Material based on Star Trek: Discovery was added after the series' debut.

==Reception==
Star Trek Timelines has an aggregate rating of 4.1 on the Google Play store, and was selected as an Editor's Choice recipient. On the App Store, it has a rating of 4.5. An early review by Gamezebo regarded Star Trek Timelines as a "labor of love" for Disruptor Beam, but cautioned that the game was buggy at this stage, and criticising the battles as largely running themselves. A reviewer for Kotaku negatively compared Star Trek Timelines to Star Wars: Galaxy of Heroes, criticising the energy system used in gameplay. A reviewer for VentureBeat described Star Trek: Timelines as the "best Star Trek game" in at least a decade, highlighting the diversity of characters available, that the missions felt similar to Star Trek episodes, and the spaceship battles. As a negative, he stated that buying expansion packs of characters and ships could get expensive. A reviewer for Pocket Tactics found the gameplay "a bit light", and the free-to-play currencies in the game as "convoluted". As of March 2016, Star Trek Timelines had been downloaded a million times.

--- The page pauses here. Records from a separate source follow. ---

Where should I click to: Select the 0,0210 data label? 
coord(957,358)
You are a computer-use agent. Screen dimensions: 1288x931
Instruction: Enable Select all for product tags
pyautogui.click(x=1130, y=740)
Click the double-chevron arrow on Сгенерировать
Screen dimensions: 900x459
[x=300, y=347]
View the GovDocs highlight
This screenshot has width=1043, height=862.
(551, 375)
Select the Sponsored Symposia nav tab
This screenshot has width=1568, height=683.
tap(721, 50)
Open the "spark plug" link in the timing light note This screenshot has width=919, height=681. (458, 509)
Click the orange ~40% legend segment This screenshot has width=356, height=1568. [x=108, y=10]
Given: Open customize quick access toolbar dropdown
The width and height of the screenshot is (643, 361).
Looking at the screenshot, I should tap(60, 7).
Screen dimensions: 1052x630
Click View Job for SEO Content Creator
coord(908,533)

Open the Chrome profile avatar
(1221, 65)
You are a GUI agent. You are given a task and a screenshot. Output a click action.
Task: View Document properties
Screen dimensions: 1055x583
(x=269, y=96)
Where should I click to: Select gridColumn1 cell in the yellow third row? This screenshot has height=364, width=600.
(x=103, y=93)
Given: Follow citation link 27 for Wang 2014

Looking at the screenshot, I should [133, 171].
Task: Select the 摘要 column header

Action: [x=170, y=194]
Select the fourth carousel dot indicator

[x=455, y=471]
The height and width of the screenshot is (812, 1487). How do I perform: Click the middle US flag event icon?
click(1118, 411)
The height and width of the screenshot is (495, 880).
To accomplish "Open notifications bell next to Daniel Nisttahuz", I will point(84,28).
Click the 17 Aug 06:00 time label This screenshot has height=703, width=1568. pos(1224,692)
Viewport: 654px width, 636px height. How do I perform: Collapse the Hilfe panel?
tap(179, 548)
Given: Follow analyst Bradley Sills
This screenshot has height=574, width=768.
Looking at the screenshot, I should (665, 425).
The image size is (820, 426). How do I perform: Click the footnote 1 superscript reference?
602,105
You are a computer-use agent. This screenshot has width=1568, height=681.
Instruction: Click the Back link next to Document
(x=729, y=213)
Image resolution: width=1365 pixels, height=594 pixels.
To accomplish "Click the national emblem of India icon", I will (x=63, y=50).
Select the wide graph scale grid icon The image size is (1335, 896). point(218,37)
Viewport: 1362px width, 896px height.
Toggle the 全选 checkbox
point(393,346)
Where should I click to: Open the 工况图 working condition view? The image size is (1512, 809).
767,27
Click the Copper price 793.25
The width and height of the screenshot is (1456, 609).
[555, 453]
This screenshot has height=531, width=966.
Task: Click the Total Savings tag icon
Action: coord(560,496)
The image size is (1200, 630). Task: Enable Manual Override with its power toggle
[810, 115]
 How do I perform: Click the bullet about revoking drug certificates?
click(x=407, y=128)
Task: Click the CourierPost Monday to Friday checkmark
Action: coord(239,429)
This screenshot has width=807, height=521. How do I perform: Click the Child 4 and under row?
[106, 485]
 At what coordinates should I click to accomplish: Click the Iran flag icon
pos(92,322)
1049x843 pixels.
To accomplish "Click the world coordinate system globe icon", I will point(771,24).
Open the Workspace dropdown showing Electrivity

Golem.de enjoyed the exciting story, beautiful appearance and the use of characters from all versions of Star Trek, but describes the game as being based on the pay-to-win principle, saying "The game uses virtually any situation to encourage the players to buy virtual items." (Original quote: "Das Spiel nutzt praktisch jede Situation, um den Spieler zum Kauf von virtuellen Gegenständen zu animieren.") Meg Stivison described the concept of the game as being like fan fiction, and found the time paradox conceit explained various aspects of the plot well. Stivison criticised the need to repeat each mission several times to earn the correct item, saying that eventually "all the fanfictiony fun is gone". However, Stivison summed up the game as "super fun".

In 2020, Screen Rant ranked Timelines as the sixth best Star Trek game.